Tuesday, March 16, 2010

more subtle than search

In discovering a proof, we must do something more subtle than search. 
We must come to see the relevance, in respect of whatever statement it is we wish to justify, of some fact in full view, and of which, therefore, we are already constantly aware.
Whereas we may know how to undertake a search for something we can not see, the subtlety of the technique of trying to `find’ something which we already can see may more easily escape our efforts.

G. Spencer-Brown, Laws of Form

Douglas Rushkoff has written much about the origins and workings of our modern money system in Life Inc, and also, again on money -

Radical Abundance

"How We Get Past “Free” and Learn to Exchange Value Again. Here’s my keynote from the O’Reilly Web 2.0 conference last week. It is my clearest articulation yet of how we’re using an obsolete operating system for money, optimized for a pre-Internet economy. "

And -

Corporations as Uber-Citizens

"Yesterday’s Supreme Court ruling was positive in one respect: it made law out of what was already happening...
...But I’ve got more faith in our ability, as people, to rebuild our society and economy from the bottom up, without the participation or approval of a corporate-funded and corporate-driven central government. We can rebuild local economies based on the abundance of our labor and resources rather than the scarcity of centrally issued currency. We can rebuild local agriculture based on the quality of the topsoil, the features of the climate, and the nutritional needs of people rather than corn lobby laws. And we can rebuild our mechanisms for making meaning based on our shared hopes and values rather than those developed by PR firms to make us compete for false, individualistic goals.

In short, I say screw ‘em. Let’s do this ourselves."

Late last year, Douglas and Jerry Michalski were kind enough to talk with me, at my request, for almost an hour (on blogtalkradio) on money and memes that might move it.

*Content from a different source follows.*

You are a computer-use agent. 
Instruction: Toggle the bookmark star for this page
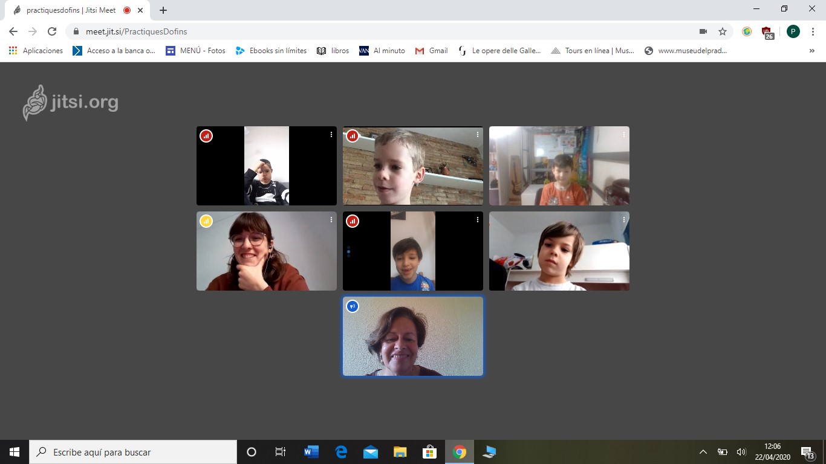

We particularly wanted to get their response to the content and presentation of one such proposed meme set - the open money-go-round.

While it was a very amicable and interesting exchange, Douglas's closing comment (partial transcript) could be read as somewhat discouraging.

42:25 dr - yeah, I dunno, we'll see whether this is a situation where this and a subway token will get you on the subway or whether we actually are capable of helping faciilitate a new economic co-reality

This is not the most positive feedback, certainly not what we hoped to hear. However, it's not all bad. In fact it's good. Really good, really.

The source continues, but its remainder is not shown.